→ QUOTED PASSAGE:
__________

The objective function in PLS is a complex one where the method is capturing covariance and correlation between two spaces (and X and Y space). With this combined objective PLS to identifies spaces where co-variation in the X space is correlated with co-variation in the Y space. The resulting model will the possess enough information to reconstruct the X space since part of the model is dedicated to capturing the covariance structure of X. Which in the case where the X space is of higher effective rank than Y will lead to a null space i.e. a sub-space of the latent space where X variation occurs that is orthogonal to the variations in Y. This rank discrepancy makes it sometimes challenging to determine the directions of X that are strictly correlated with the Y space (the perpendicular space to the null-space). And specifically in spectroscopy, this interpretation is sometimes necessary for the application. The use of Orthogonal Signal Correction as a filter to PLS was proposed by (Trygg & Wold, 2002) as a method to better interpret the features in X that are strictly correlated with the Y. The effectiveness of the method relies on the success of the filter operation, if the orthogonal signal correction filter is not appropriately, the solution found by OPLS (i.e. the features of X strictly related to Y) will deteriorate. In a follow up publication (Yu & MacGregor, 2004) introduce the use of Canonical correlation analysis as an alternative way to identify the features of X that are strictly correlated with the Y space, in their paper they analytically demonstrate the equivalence between OPLS and PLS-CCA and furthermore show how the solution found with PLS-CCA is less prone to deterioration since this last one relies on extracting the desired information, rather than removing the undesired one (as OPLS does). This work presents a discussion of these concepts leading to the recommendation of using PLS-CCA as an improved route.

__________

→ EXERCISE DETAILS: Return the full passage on OPLS and PLS-CCA word for word, with no changes.

→ DATA BELOW:
__________

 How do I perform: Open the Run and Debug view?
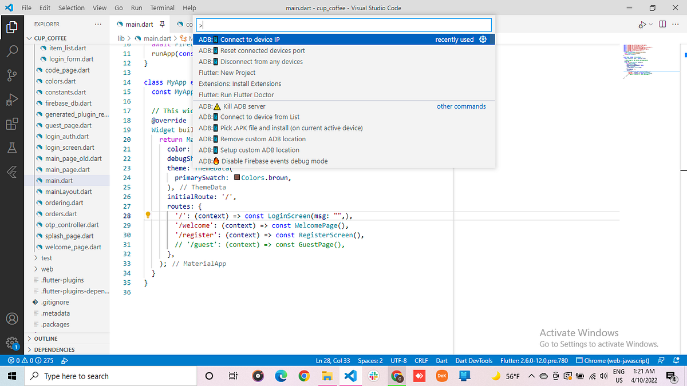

__________

→ REPLY TO THE EXERCISE:
The objective function in PLS is a complex one where the method is capturing covariance and correlation between two spaces (and X and Y space). With this combined objective PLS to identifies spaces where co-variation in the X space is correlated with co-variation in the Y space. The resulting model will the possess enough information to reconstruct the X space since part of the model is dedicated to capturing the covariance structure of X. Which in the case where the X space is of higher effective rank than Y will lead to a null space i.e. a sub-space of the latent space where X variation occurs that is orthogonal to the variations in Y. This rank discrepancy makes it sometimes challenging to determine the directions of X that are strictly correlated with the Y space (the perpendicular space to the null-space). And specifically in spectroscopy, this interpretation is sometimes necessary for the application. The use of Orthogonal Signal Correction as a filter to PLS was proposed by (Trygg & Wold, 2002) as a method to better interpret the features in X that are strictly correlated with the Y. The effectiveness of the method relies on the success of the filter operation, if the orthogonal signal correction filter is not appropriately, the solution found by OPLS (i.e. the features of X strictly related to Y) will deteriorate. In a follow up publication (Yu & MacGregor, 2004) introduce the use of Canonical correlation analysis as an alternative way to identify the features of X that are strictly correlated with the Y space, in their paper they analytically demonstrate the equivalence between OPLS and PLS-CCA and furthermore show how the solution found with PLS-CCA is less prone to deterioration since this last one relies on extracting the desired information, rather than removing the undesired one (as OPLS does). This work presents a discussion of these concepts leading to the recommendation of using PLS-CCA as an improved route.